According to data obtained from the Texas Department of Agriculture, over 5 million more summer meals were served in 2014 than in 2009 when the Texas Hunger Initiative was founded, and participation in summer meals increased from 11.8 percent to 14.5 percent. Additionally, as of 2014, 65 million more schools served breakfast and 337,000 more kids per day ate school breakfast compared to the 2008-2009 school year.
The Texas Hunger Initiative partners with many organizations to combat hunger nationwide, including Baylor Urban Missions, which organizes two mission trips focused on learning more about the situation at hand. The Hunger in America mission trip in Washington, D.C. is from May 15-22, 2016. The Hunger in Texas trip takes place during spring break on March 5-12, 2016.
Christine Browder, the director of government relations and strategic partnership at the Texas Hunger Initiative, is one of three team leaders in the Hunger in America trip that goes to Washington, D.C. She started working part-time with THI as an undergraduate student, continued as a graduate student and then started working full time after graduating. She said on the trip students look at the causes, scope and impact of hunger and different types of intervention.

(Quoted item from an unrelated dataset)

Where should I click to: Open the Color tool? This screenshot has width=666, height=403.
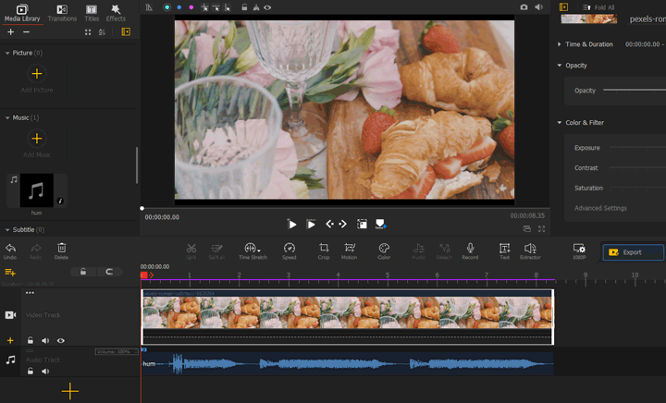click(x=384, y=250)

“We hear year after year from our students coming back that they have a really incredible experience,” Browder said.
The trip is interdisciplinary and involves students from a variety of majors coming together to learn and serve.

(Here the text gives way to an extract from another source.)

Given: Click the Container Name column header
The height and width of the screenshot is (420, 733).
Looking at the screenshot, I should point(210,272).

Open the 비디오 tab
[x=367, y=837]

“This trip allowed me to understand that though I do not have a college degree yet, I can still advocate for and serve those in need,” said Seguin senior Haley Imhoff.

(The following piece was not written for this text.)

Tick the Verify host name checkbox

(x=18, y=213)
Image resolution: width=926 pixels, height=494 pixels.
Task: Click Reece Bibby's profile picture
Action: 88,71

Other students discovered more about themselves and their beliefs on the trip.
“The trip was challenging in that it made me dig further into my political views on different things,” said Springfield, Ill., senior Justine Dietz. “I was challenged to think about how God would want us to treat his people through the government.”
Antananarivo, Madagascar, junior Lydia Spann said there was a difference between knowing about the situation and actually seeing it.
“It is one thing to have a working knowledge of how the government operates and what efforts are being made to combat hunger in America, but another to see it firsthand and get a taste of the complexity of the work that is still to be done,” Spann said.
This difference between knowing and seeing is something members of the Texas Hunger Initiative like Grace Norman, the No Kid Hungry campaign manager, hope for specifically.
“As an overarching takeaway, my personal goal is to move from seeing statistics and numbers that define the issues to really seeing the people that are impacted by community-based solutions,” Norman said.
Browder also said on the trip, which includes visits to various organizations and legislators, is a reception for Baylor alumni that help students develop skills in networking and professional development, and see how they can apply the skills that they are learning.
“It’s fun to see and kind of watch throughout the trip as our students begin to realize the opportunities where they might be able to take their skills and passions,” Browder said, “and plug that in, coming from a place motivated by their faith.”
Space is still available for both mission trips, and students can apply online at baylor.edu/missions until Dec. 2.